Saved data entries
++++++++

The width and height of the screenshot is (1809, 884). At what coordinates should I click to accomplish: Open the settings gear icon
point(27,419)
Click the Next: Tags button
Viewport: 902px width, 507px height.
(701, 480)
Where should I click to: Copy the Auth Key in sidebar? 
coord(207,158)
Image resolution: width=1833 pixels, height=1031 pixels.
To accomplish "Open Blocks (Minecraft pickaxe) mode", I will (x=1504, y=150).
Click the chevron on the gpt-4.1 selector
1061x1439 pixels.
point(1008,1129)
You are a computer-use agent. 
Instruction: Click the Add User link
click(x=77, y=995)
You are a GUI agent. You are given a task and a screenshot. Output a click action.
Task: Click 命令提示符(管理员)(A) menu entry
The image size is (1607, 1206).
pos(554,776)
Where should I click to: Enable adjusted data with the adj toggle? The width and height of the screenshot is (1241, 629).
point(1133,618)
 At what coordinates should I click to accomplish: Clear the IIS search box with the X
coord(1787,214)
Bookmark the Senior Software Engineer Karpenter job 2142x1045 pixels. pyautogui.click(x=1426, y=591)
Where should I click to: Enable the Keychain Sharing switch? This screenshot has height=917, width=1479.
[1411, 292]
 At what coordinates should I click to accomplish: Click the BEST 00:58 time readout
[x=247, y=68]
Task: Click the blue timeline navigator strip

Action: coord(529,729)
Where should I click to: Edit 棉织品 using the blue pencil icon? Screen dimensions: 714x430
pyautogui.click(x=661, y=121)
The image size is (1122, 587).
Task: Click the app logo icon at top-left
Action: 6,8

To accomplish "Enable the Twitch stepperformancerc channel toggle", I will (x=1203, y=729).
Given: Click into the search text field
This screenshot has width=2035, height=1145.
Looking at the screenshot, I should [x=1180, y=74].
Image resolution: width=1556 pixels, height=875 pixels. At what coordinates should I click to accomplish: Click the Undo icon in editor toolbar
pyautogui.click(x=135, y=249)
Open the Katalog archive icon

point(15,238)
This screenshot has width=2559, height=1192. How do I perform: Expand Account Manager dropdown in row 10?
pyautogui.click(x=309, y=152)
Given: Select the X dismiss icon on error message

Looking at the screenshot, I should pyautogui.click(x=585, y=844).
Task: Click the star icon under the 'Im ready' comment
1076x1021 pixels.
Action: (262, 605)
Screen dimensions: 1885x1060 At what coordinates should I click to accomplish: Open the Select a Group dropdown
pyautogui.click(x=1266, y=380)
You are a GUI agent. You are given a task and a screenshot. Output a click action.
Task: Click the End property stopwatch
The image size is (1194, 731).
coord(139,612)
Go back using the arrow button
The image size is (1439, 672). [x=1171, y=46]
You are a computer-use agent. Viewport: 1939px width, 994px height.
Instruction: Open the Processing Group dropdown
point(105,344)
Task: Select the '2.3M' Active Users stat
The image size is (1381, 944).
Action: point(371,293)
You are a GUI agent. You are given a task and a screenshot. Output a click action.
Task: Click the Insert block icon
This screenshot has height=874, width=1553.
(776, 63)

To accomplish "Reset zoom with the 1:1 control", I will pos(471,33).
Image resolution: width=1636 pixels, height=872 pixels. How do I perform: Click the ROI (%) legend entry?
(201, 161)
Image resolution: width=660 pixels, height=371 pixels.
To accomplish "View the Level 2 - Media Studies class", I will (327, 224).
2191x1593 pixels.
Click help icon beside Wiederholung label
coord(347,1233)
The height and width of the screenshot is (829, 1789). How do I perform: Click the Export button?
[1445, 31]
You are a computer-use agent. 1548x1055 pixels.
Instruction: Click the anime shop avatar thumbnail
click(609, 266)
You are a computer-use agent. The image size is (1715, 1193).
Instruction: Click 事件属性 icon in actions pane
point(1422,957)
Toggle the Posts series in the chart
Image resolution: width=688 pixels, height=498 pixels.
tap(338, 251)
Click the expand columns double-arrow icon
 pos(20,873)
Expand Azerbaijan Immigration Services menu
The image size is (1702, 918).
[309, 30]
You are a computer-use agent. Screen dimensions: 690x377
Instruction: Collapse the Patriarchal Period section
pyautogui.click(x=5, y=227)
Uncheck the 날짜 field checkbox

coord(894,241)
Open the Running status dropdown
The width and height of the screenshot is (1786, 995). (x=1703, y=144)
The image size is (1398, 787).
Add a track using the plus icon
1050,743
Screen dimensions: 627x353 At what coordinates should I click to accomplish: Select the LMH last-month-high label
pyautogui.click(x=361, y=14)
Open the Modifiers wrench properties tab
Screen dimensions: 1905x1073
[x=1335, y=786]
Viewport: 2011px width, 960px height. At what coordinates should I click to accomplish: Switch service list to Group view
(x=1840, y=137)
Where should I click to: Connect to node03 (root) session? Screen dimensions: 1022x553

++++++++

§ EXERCISE BRIEF:
For every line above that includes the word "computer", return the line.

§ ANSWER BELOW:
You are a computer-use agent. 
You are a computer-use agent. Viewport: 1939px width, 994px height.
You are a computer-use agent. 1548x1055 pixels.
You are a computer-use agent. The image size is (1715, 1193).
You are a computer-use agent. Screen dimensions: 690x377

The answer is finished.